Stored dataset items
--------
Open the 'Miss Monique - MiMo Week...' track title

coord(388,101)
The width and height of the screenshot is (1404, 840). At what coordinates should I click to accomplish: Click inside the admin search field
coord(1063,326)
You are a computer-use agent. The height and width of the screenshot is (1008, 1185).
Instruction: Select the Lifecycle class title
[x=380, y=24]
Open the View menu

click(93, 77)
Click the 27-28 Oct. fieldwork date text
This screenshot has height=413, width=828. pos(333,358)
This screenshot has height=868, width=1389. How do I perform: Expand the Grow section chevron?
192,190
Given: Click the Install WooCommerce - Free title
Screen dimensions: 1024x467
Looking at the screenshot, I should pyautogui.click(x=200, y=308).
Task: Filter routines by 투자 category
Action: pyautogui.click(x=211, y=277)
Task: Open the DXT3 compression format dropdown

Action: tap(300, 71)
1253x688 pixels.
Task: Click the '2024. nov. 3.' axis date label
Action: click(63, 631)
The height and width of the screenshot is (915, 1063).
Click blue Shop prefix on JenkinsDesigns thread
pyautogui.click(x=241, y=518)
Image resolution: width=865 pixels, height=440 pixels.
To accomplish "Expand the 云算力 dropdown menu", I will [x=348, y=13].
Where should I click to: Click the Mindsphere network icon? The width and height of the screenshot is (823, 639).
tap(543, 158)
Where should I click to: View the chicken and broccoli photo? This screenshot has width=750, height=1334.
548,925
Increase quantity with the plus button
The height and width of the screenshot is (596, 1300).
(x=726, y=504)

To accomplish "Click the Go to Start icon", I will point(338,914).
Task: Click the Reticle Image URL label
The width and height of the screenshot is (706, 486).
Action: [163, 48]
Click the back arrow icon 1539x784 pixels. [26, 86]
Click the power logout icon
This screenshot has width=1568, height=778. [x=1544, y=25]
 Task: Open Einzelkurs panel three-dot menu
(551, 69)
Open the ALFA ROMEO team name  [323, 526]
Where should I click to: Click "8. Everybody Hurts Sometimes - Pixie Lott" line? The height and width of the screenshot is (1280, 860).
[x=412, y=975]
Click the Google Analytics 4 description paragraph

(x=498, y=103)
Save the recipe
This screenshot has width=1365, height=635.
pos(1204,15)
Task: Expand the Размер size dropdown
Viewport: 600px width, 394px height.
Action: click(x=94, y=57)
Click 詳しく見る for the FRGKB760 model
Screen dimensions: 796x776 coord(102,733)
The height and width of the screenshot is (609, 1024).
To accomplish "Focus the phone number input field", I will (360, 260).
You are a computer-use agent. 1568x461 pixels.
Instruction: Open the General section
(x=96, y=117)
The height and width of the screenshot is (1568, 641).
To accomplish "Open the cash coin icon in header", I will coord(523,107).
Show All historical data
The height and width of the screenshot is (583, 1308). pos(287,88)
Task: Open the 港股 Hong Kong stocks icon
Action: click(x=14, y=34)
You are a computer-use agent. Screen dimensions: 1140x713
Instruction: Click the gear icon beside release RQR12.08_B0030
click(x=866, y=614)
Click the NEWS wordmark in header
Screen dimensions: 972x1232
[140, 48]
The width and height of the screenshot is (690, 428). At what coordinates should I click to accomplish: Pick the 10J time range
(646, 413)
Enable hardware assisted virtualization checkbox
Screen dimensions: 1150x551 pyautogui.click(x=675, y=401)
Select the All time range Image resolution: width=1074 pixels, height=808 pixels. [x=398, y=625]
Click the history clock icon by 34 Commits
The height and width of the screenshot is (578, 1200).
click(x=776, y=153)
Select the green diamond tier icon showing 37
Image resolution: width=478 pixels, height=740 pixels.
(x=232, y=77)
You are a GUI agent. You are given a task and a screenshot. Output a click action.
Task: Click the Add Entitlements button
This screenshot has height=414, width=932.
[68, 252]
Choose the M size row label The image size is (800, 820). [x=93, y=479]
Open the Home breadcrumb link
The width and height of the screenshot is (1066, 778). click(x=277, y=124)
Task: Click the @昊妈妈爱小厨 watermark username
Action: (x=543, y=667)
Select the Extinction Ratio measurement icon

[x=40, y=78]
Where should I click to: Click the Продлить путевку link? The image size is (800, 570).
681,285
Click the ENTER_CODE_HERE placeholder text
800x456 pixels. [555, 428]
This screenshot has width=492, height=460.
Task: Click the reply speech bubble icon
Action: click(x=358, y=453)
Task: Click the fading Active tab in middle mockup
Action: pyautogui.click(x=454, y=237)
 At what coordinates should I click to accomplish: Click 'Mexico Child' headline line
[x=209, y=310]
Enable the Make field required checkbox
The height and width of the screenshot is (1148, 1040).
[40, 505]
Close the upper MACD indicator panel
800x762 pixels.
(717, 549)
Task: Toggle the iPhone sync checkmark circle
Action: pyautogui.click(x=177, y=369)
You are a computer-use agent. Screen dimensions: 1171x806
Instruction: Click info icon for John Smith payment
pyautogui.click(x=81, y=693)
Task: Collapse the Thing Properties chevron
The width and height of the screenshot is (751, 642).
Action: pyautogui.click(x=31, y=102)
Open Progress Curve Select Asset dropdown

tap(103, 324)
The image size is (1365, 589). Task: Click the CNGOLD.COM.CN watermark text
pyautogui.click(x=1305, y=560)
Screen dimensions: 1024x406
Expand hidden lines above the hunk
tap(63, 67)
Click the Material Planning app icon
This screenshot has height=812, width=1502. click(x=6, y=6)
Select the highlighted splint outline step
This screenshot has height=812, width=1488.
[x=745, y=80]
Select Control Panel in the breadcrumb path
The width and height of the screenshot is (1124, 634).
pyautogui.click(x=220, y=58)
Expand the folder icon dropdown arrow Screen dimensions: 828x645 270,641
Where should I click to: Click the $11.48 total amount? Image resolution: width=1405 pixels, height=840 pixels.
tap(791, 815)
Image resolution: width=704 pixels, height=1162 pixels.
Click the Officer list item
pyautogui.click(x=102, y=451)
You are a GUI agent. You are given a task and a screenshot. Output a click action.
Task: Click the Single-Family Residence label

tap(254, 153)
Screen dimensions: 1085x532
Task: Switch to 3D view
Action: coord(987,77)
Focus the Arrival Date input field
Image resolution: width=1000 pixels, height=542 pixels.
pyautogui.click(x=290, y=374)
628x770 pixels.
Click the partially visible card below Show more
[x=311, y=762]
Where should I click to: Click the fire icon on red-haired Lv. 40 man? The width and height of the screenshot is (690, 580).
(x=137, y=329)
--------
_ABOUT THIS EXERCISE_
From the data above, copy each line that holds "arrow".

_OUTPUT FOR THIS TASK_
Click the back arrow icon 1539x784 pixels. [26, 86]
Expand the folder icon dropdown arrow Screen dimensions: 828x645 270,641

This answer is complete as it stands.